EXERCISE DIRECTIONS:
Report each line of the material below where the word "Follow" can be found.

[Start of Attachment]

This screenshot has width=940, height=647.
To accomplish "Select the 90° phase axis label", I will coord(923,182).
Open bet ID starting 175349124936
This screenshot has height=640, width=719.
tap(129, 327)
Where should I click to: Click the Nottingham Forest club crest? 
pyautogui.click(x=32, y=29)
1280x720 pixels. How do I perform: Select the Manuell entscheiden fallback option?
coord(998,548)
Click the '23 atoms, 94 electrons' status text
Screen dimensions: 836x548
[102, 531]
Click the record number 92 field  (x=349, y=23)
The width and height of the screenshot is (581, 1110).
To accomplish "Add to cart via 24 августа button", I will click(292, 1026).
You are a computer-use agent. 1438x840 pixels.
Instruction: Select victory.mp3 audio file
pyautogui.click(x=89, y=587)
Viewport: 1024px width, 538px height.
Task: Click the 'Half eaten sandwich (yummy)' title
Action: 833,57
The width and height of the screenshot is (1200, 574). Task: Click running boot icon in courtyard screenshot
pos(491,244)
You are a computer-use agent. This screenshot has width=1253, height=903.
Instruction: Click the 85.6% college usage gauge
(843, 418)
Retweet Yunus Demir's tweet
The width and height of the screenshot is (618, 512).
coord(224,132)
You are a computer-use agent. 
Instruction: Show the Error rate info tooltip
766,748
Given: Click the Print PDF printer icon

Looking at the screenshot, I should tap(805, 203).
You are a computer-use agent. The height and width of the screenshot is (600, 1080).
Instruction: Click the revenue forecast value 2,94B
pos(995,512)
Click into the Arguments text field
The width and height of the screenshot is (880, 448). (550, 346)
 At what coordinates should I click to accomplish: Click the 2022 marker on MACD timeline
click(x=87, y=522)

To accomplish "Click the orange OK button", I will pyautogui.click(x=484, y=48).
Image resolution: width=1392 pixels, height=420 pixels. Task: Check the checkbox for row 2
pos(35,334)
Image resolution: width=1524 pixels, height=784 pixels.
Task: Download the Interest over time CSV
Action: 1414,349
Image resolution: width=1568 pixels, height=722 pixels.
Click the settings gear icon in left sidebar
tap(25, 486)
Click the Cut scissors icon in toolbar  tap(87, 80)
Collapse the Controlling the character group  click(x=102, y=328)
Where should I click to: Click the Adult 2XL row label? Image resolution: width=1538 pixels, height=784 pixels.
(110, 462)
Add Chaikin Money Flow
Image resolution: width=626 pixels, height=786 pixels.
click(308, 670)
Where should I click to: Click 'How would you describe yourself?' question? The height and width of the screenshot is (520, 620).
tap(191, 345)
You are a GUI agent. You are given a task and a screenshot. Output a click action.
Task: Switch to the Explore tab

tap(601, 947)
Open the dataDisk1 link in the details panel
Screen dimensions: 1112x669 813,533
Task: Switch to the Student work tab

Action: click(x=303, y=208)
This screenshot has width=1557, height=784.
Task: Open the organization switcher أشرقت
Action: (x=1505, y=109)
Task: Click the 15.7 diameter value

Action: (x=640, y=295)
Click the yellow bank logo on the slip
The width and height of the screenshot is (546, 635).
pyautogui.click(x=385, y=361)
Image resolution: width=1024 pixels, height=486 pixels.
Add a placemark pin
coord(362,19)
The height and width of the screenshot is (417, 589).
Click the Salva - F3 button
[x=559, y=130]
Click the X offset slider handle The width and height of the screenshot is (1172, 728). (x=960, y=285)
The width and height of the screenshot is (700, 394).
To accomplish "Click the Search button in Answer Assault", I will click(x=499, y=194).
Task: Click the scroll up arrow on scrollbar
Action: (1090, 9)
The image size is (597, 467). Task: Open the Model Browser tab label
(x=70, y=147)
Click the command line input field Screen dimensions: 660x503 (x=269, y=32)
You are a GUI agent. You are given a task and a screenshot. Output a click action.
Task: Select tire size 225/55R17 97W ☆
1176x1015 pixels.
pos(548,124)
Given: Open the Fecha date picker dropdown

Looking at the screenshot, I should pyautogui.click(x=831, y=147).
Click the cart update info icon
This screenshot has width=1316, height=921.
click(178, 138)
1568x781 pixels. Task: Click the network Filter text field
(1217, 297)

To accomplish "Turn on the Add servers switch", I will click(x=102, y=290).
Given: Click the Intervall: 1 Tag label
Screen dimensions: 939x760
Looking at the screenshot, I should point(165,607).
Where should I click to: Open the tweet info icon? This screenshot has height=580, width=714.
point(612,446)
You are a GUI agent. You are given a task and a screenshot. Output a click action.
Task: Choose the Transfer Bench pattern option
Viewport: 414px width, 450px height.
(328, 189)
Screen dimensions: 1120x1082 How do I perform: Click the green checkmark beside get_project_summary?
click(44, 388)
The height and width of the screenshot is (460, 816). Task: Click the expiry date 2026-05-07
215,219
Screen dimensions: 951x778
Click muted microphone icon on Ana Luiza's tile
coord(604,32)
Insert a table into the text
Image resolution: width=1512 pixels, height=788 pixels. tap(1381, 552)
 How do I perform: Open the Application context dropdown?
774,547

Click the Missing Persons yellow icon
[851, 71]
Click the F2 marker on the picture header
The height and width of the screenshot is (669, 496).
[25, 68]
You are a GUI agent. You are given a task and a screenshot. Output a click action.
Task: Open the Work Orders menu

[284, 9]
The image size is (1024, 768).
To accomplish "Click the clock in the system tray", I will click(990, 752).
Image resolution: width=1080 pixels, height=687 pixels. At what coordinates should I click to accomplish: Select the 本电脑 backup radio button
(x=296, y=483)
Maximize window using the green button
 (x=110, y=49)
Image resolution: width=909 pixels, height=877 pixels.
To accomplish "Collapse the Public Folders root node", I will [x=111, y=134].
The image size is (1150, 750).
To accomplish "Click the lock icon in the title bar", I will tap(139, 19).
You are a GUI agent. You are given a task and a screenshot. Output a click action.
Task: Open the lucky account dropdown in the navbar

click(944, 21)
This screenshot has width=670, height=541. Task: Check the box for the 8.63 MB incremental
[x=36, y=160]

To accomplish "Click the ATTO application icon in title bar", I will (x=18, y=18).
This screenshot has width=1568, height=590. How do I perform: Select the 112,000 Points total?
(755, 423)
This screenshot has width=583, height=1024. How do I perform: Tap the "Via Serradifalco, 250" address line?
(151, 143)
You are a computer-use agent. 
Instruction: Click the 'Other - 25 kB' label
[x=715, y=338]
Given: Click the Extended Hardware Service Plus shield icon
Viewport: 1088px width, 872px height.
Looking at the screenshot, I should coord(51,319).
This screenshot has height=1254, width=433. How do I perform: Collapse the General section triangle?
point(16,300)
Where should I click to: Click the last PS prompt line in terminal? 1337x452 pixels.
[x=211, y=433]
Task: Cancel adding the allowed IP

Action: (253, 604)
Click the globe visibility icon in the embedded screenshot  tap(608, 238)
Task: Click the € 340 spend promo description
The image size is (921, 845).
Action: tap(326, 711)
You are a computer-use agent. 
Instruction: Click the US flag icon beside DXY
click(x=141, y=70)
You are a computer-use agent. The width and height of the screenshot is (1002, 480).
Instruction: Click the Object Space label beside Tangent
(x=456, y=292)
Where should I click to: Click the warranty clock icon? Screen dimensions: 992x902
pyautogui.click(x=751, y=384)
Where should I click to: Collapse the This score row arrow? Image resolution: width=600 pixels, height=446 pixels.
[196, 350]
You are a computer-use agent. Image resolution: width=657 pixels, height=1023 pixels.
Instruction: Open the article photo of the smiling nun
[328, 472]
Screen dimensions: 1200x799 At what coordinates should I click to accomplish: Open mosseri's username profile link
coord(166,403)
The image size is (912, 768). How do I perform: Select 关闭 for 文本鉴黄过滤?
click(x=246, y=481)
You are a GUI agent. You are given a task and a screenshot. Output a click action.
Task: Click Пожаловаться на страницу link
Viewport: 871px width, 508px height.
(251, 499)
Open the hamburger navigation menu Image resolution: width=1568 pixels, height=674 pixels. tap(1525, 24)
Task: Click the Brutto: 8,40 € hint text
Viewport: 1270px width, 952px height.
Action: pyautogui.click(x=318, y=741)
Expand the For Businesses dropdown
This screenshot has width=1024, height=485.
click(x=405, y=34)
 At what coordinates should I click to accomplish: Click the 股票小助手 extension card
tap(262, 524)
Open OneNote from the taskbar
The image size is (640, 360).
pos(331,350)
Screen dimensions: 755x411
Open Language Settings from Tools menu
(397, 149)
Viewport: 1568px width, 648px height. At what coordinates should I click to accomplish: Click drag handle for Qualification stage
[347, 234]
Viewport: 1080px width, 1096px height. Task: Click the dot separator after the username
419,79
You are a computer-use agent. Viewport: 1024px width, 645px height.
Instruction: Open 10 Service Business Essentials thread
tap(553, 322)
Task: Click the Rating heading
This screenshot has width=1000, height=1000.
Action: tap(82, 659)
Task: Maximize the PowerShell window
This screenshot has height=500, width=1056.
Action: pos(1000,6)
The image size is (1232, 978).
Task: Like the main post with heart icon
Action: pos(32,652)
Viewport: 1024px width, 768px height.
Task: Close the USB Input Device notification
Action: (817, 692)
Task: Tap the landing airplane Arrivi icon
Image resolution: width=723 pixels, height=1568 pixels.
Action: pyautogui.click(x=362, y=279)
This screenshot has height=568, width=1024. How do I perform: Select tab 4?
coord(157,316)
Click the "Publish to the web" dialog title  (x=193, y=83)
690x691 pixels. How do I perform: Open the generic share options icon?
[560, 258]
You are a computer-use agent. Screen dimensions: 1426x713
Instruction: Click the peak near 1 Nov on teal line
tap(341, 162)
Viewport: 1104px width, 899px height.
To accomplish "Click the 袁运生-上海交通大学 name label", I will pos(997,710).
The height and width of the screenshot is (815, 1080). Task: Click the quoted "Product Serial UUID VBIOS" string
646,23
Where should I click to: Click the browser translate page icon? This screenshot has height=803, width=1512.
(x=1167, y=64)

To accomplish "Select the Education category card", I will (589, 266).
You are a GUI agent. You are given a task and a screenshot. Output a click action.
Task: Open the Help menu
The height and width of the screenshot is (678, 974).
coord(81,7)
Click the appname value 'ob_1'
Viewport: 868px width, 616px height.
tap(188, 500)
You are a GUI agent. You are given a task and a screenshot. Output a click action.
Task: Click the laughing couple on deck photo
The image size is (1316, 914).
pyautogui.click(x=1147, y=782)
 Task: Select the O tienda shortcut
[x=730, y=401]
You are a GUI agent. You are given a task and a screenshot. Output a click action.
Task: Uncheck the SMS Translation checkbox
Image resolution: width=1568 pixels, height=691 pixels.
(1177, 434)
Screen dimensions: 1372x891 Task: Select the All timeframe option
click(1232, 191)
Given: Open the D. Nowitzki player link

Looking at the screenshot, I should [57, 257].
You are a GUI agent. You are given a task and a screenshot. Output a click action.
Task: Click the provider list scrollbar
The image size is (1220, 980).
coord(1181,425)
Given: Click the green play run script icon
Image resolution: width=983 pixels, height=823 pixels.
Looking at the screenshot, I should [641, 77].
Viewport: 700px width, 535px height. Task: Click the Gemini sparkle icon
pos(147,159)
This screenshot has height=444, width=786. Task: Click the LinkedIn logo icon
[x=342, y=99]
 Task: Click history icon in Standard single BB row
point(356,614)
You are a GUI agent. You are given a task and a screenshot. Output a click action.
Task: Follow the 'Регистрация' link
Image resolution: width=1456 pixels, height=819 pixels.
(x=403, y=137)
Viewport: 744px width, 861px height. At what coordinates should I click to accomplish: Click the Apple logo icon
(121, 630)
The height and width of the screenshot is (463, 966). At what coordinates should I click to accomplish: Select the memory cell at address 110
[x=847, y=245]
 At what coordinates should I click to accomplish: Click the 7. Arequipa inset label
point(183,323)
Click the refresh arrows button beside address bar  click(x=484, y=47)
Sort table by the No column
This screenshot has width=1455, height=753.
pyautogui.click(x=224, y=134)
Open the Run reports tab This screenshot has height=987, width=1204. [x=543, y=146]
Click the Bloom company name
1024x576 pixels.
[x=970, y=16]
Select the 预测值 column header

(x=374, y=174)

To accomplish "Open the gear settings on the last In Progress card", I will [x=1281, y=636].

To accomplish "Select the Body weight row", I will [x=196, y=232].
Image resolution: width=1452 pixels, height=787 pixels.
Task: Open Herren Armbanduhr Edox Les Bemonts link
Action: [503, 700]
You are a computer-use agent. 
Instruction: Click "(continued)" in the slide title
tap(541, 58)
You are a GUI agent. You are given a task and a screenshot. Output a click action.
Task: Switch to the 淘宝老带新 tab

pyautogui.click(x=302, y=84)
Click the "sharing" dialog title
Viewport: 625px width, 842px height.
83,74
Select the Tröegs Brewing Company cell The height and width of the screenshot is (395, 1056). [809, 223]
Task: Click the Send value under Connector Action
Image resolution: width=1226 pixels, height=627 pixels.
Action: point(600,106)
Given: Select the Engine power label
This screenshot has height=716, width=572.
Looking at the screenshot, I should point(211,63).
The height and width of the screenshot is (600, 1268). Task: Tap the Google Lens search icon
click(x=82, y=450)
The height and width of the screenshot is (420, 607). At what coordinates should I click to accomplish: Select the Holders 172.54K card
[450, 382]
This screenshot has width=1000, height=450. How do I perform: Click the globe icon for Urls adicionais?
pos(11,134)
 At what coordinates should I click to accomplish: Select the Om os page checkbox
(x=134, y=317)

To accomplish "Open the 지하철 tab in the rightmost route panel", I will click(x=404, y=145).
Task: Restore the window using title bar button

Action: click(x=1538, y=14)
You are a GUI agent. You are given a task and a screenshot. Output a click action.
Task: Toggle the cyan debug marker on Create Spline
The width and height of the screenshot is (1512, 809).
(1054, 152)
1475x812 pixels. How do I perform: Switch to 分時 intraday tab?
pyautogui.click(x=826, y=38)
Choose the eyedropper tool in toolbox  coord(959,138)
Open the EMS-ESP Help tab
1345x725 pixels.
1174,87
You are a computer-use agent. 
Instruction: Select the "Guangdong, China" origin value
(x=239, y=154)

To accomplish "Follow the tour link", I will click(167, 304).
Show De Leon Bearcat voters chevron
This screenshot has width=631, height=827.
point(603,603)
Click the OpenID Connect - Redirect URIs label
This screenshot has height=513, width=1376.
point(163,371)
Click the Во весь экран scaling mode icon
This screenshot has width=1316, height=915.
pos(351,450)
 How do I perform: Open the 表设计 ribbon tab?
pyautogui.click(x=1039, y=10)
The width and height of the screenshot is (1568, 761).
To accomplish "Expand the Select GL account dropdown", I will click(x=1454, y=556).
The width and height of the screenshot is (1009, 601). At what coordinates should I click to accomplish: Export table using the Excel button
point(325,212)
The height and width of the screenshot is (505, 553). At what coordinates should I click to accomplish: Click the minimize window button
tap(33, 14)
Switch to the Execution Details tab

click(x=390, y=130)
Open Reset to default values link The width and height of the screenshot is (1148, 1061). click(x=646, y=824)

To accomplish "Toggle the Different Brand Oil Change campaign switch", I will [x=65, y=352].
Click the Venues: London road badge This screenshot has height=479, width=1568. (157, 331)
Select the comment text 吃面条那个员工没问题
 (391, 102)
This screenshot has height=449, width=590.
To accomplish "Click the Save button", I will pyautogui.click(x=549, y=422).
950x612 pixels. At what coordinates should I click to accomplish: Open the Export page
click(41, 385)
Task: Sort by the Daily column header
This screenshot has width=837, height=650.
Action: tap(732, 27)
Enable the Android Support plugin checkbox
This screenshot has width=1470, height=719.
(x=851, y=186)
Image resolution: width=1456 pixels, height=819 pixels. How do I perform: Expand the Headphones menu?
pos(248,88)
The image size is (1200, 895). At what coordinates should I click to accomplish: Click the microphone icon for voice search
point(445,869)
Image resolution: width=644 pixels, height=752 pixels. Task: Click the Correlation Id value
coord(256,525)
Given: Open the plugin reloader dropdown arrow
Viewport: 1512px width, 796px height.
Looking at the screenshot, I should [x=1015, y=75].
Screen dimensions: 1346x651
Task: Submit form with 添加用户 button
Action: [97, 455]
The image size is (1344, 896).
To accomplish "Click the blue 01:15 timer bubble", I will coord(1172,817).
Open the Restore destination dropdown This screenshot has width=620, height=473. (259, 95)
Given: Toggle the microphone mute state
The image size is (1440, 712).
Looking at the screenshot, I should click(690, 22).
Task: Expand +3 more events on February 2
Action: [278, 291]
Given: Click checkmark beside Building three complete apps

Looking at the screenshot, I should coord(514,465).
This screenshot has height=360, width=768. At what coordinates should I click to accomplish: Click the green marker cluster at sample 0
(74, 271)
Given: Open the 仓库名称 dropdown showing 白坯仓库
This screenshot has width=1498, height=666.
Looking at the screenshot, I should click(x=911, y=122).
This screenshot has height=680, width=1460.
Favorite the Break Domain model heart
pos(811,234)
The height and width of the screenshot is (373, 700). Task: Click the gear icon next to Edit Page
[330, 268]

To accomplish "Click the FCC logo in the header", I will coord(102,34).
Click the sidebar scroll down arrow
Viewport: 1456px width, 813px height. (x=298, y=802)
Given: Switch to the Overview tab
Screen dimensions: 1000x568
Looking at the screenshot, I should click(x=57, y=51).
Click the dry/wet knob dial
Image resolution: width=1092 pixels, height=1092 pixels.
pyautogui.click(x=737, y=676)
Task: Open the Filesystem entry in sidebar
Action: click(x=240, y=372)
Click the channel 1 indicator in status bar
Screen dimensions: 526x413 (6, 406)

[End of Attachment]

EXERCISE RESULT:
Task: Follow the 'Регистрация' link
To accomplish "Follow the tour link", I will click(167, 304).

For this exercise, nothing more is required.